Workers are gaining the upper hand in the WFH war
Love it or hate it, remote work is the way of the future.
A slew of recent research points to the case. The Federal Reserve Bank of New York declared Friday that remote work is “sticking,” based on findings from its August service-sector survey. It found that the percentage of manufacturing and service work performed remotely in the region is still well above pre-pandemic levels, at 7% and 20%, respectively. (Service industries centered on office work, like professional services, saw a much higher level of remote work than industries that work with customers face-to-face, such as hotels.) Firms expect these shares to look relatively the same in a year.
The findings align with broader remote work forecasts. The latest from Jose Maria Barrero, Nicholas Bloom, and Steven J. Davis of WFH Research, released last week, finds that employers are continuing to increase the number of days they’ll let employees work from home post-pandemic, now at 2.4 days per week. Hybrid work dominates among workers able to work from home, the research finds.
It’s a sign that some employers are surrendering in the return-to-office battle, recognizing that they may be better off allowing employees to work from home. More than three-quarters (77%) of business leaders across industries said offering remote or hybrid work will be critical to talent attraction and retention going forward, according to commercial real estate firm JLL’s recent annual survey on the future of work.
“Our research confirms beyond doubt that the hybrid model is now a permanent feature of the working landscape,” it states, noting that 45% of companies didn’t offer a hybrid work option pre-pandemic—a stat that has since dropped to 9%. Of the nearly 1,100 decision-makers JLL surveyed, 53% said their organizations will make remote working permanently available to all employees by 2025.
Offering a remote option is becoming firmly cemented as a must-have instead of a nice-to-have, the research all suggests. That means workers have the power, in spite of the long-held resistance from big-name holdouts like Elon Musk and David Solomon.
The case for remote work, even if it’s part-time
Neglecting to make remote work an option may cause many more problems than it would solve. Namely, it could vastly up a company’s turnover rate—no small risk, particularly during the Great Resignation, when job hopping is no longer considered a red flag and company loyalty has become archaic.

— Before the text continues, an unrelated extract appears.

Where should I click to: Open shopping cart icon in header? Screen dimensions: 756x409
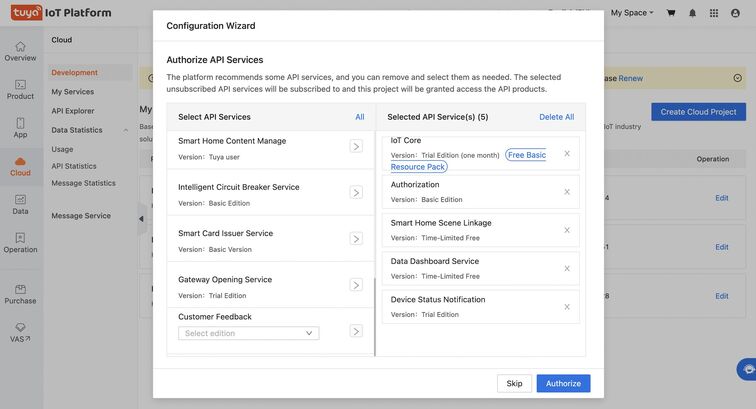coord(671,13)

Research finds hybrid work can cut quitting rates at a company. Just look at Spotify, which instituted a work-from-anywhere policy allowing employee to work from home, the office, or both; it led to a 15% reduction in turnover compared to 2019.
“People want that flexibility and that freedom,” Katarina Berg, Spotify’s chief human resources officer, told Fortune. “If you decide that you trust your people, and you took a long time to find them, and you want to treat them well and they want to be with you, it doesn’t matter where they work. Work is something you do and not a place you come into. As soon as we cracked that code…it was quite easy to do this.”
Hybrid knowledge workers are more likely than full-remote or fully in-person workers to report feeling productive, engaged, and optimistic about their work. Nearly three-quarters (71%) of hybrid workers said they felt a strong connection with their peers in a study by workplace software firm Citrix. That dropped to 63% and to 60% for in-office workers and remote workers, respectively.
“The rules of work have been fundamentally rewritten,” Traci Palmer, vice president of people and organization capability at Citrix, said in the study. “As our research makes clear, employees today prefer hybrid work, and perform better when given the flexibility to choose their location based on what they need to get done and where they feel they work best.”